Concordia interview tomorrow

Apr 26, 2009 22:37

It's been a helluva week. I finished my thesis, got back to Minneapolis, took a day to not move so I could get over my cold, turned in crucial paperwork so I can graduate, did lots of work in the yard. That all makes me feel good.

So does being wanted by Concordia. It would be a dream job -- small, private, religious liberal arts undergraduate institution with a well-respected music program in a decent city.

I'm really worried about my audition tomorrow. Just the brief rehearsal with the pianist tonight, and I feel like my voice is trashed. I don't have the breath support back after the cold. And with the weight I've been putting on (which makes me feel gross), the reflux is almost constant. Nerves aren't helping right now.

I don't want to lose this job because my voice isn't fully back yet.

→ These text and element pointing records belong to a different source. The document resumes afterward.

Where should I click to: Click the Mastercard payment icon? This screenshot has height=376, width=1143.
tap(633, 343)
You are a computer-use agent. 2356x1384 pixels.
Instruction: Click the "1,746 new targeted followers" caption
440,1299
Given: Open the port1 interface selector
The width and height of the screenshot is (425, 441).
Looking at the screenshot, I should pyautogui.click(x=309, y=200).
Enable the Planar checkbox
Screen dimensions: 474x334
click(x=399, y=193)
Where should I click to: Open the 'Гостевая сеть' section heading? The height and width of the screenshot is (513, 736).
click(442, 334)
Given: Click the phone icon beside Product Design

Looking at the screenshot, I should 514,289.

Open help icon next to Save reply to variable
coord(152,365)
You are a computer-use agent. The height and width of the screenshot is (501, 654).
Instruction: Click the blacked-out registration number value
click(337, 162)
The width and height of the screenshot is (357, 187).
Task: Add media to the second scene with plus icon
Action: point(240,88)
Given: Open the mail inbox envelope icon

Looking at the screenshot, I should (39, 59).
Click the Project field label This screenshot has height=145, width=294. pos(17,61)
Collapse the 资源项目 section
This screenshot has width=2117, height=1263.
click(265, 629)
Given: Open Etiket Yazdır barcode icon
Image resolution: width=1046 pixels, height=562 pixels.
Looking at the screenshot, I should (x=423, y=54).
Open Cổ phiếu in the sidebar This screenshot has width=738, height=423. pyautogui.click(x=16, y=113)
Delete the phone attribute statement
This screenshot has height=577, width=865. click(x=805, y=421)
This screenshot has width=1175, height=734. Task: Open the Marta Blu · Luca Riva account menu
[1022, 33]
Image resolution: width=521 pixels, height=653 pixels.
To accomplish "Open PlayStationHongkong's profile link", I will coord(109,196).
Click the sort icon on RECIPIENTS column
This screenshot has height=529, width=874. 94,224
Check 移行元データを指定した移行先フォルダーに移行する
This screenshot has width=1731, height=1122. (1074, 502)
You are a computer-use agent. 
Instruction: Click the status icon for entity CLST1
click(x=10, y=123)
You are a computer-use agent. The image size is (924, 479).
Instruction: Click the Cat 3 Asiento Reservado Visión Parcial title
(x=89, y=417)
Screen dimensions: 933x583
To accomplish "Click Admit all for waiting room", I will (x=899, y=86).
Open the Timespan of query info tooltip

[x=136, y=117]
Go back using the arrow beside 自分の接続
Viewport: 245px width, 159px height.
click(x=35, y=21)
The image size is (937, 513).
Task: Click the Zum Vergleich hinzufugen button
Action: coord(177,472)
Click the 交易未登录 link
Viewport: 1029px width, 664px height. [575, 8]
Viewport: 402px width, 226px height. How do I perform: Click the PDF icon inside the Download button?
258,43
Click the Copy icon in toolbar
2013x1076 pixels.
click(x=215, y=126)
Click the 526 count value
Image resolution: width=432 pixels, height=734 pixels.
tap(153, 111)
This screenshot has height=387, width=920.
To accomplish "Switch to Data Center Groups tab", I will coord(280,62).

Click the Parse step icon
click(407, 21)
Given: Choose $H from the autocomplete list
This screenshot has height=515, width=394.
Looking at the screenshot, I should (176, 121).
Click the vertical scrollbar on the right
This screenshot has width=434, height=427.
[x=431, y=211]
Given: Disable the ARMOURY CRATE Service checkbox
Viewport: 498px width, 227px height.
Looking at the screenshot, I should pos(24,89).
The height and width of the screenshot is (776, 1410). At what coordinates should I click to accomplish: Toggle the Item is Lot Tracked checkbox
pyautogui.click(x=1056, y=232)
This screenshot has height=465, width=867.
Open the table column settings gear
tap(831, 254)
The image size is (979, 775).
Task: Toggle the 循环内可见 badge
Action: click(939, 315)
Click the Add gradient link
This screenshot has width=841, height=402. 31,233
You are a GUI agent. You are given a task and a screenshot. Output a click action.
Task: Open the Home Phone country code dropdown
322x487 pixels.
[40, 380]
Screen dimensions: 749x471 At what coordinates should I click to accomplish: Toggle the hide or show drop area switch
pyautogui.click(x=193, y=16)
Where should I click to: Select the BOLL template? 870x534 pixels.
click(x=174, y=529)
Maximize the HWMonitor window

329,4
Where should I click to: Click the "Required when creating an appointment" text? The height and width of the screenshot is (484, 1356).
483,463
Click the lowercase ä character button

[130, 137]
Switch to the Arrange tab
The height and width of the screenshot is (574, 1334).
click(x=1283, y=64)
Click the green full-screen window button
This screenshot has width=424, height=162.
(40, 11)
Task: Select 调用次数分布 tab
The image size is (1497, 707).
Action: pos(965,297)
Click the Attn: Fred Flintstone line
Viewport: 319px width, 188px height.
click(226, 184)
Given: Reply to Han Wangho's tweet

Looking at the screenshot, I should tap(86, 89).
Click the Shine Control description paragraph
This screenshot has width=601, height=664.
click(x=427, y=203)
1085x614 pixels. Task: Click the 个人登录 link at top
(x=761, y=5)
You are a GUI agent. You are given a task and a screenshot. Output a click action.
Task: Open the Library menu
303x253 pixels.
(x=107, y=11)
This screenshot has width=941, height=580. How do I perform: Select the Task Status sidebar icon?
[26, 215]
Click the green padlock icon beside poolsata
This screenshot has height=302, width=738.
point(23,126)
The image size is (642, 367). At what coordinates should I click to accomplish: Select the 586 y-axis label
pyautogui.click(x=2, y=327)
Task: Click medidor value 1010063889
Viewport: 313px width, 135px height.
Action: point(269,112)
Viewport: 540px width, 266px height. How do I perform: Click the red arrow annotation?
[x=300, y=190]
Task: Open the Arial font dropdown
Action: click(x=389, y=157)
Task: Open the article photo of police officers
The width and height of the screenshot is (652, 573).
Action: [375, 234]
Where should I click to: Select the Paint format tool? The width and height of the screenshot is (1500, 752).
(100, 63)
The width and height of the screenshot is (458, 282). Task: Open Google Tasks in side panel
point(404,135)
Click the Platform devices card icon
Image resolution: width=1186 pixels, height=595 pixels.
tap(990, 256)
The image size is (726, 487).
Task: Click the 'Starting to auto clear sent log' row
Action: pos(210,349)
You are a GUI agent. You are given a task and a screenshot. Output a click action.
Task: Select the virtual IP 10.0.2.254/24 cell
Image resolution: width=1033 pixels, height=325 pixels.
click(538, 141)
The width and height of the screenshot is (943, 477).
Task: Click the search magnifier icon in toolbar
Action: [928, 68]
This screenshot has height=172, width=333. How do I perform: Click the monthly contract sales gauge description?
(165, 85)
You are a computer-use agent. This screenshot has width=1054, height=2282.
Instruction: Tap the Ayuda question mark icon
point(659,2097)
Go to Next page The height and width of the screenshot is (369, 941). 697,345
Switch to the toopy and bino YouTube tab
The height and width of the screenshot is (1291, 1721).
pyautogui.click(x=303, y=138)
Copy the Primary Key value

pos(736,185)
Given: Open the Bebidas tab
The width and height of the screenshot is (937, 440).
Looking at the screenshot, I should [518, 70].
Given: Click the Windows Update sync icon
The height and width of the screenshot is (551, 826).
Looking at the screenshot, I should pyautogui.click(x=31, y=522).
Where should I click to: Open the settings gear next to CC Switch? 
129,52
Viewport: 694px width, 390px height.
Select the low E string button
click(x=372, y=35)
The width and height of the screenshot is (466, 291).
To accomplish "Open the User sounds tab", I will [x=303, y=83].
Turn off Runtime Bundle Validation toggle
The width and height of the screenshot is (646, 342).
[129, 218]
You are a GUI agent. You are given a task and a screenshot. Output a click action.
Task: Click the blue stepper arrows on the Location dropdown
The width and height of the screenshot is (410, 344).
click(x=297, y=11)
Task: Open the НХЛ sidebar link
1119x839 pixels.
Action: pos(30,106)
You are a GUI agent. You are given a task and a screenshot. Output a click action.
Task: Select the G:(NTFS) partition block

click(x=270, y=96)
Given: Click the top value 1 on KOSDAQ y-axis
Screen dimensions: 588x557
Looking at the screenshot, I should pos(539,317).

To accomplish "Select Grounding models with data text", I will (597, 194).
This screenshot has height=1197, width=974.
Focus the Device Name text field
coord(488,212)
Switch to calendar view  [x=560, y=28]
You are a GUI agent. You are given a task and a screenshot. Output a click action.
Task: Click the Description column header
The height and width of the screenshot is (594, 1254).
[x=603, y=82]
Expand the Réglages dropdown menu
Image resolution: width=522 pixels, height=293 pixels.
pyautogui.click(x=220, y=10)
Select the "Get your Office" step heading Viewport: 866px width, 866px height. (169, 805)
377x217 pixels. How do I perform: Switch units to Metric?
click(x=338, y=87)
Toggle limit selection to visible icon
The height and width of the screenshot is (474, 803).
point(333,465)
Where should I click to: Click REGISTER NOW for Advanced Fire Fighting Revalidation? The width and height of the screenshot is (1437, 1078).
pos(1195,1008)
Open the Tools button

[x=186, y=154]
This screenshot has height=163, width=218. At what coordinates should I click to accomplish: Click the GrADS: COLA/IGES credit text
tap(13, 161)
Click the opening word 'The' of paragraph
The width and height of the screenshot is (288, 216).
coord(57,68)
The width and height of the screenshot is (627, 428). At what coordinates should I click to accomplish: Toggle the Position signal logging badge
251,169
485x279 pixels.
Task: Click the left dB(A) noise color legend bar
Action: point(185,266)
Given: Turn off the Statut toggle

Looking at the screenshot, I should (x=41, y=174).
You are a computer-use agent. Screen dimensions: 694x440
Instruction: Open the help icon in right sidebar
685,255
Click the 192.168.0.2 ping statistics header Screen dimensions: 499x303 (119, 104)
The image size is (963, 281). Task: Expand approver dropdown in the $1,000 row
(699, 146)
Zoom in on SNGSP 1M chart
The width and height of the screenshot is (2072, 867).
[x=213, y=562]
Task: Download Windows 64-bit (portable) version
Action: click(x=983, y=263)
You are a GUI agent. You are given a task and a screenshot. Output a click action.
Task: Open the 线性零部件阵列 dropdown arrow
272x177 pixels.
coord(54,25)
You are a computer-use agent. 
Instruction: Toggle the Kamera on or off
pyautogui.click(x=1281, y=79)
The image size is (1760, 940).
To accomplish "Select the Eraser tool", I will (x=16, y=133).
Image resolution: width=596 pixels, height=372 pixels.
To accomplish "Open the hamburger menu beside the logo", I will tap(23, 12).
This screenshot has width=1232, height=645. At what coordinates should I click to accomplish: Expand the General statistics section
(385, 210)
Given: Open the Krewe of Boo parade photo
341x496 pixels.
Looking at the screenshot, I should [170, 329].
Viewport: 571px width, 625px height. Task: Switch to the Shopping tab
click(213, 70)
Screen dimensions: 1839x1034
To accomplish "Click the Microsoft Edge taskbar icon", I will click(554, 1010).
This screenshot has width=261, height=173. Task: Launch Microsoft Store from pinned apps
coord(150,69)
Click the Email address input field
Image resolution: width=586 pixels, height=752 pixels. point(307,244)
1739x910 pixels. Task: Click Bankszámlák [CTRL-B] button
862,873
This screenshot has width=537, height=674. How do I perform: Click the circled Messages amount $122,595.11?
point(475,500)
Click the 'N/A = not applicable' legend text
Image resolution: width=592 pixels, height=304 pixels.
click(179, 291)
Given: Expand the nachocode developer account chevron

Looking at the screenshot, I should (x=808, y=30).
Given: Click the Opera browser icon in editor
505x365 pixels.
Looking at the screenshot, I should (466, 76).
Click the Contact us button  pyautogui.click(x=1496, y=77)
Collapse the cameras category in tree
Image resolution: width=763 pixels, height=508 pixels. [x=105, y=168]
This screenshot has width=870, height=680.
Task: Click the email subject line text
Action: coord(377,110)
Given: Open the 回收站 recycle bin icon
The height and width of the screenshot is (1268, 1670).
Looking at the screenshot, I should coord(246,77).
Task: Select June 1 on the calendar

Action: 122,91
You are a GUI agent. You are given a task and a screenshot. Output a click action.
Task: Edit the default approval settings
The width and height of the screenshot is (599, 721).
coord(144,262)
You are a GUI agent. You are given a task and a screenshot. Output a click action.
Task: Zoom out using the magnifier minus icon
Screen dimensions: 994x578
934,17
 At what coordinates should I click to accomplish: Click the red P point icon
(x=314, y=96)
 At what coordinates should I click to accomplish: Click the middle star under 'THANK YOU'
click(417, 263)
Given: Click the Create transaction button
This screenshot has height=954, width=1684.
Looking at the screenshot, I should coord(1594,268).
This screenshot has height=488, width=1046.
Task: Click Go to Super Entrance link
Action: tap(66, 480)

I'm worried about coming across as "uptight." It's what I do when I'm in a new situation -- I observe until I know I'm safe, then I'll loosen up. Again, I don't want a misperception to damage my chances.

I'm also worrying about being away for another year. This is closer to home than my last interim gig, but it will still require being "on my own" again. I am worried I'll get all sad again, like I did the last time.

I know a lot of this is situational anxiety, so hopefully by getting it out here, it won't affect my interview/audition tomorrow. Wish me luck.